Quels conseils donneriez-vous aux jeunes artistes qui s’intéressent à la narration et qui envisagent une carrière dans notre industrie?

Aujourd’hui, notre téléphone est plus puissant que l’ensemble des installations que nous utilisions lorsque j’ai commencé à travailler dans l’industrie cinématographique. Je pense que les jeunes cinéastes doivent se débarrasser de l’idée qu’ils « n’y arriveront pas parce qu’ils n’ont pas de caméras ou autre chose », car il est tout à fait possible d’assurer la conceptualisation, le tournage, la conception sonore et le montage d’un film avec un téléphone. Donc, je pense que la technologue doit, et peut, éliminer des obstacles. En fait, l’idée préconçue qu’il nous faut un équipement d’une valeur d’un million de dollars pour tourner et mettre à l’essai un film est tout simplement erronée. Je leur conseillerais de réunir un groupe d’amis pour raconter des histoires, tout simplement, d’y aller franchement, sans hésiter. Tout le monde a une histoire à raconter, il suffit de sauter le pas et de foncer. Dès qu’ils auront réalisé un premier court métrage de huit minutes avec leurs amis, ils seront des cinéastes, des scénaristes. Ensuite, il s’agit de trouver quelqu’un qui veut payer pour le film.

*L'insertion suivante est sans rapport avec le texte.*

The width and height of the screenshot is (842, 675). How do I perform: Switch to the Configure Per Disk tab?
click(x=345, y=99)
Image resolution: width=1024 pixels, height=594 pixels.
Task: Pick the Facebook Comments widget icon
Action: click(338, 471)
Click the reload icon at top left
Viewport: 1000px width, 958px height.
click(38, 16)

Je pense qu’au lieu de se demander si leur équipement est assez sophistiqué, ils devraient montrer aux autres qu’ils arrivent à innover avec moins d’équipement. S’ils parviennent à raconter une histoire avec un équipement moins spécialisé, c’est presque plus impressionnant, car s’ils obtiennent ce résultat avec leur téléphone, imaginez les exploits qu’ils pourraient réaliser avec une équipe de tournage et de l’équipement professionnels. Trop souvent, nous nous mettons des bâtons dans les roues en pensant qu’il nous faut toutes sortes de choses sophistiquées.

En ce qui a trait à la photographie, quand les appareils-photo numériques sont arrivés sur le marché, tout le monde pensait qu’ils allaient mettre en péril la photographie. Il m’est souvent arrivé de souhaiter que j’aie pu prendre une photo, mais je ne peux pas traîner un appareil gigantesque partout. Par contre, je dispose toujours de mon téléphone, et bien que je ne puisse pas imprimer ces photos avec une résolution extraordinaire, je prends plus de photos et j’expérimente davantage depuis que je transporte mon téléphone dans ma poche.

Je continue de sortir régulièrement avec mon équipement photo, mais mon téléphone me permet d’expérimenter. Quand je vois quelque chose d’intéressant, je le sors de ma poche et je pends des photos sans hésiter. Je pense qu’il faut oser essayer des choses et raconter ses histoires avec les moyens du bord.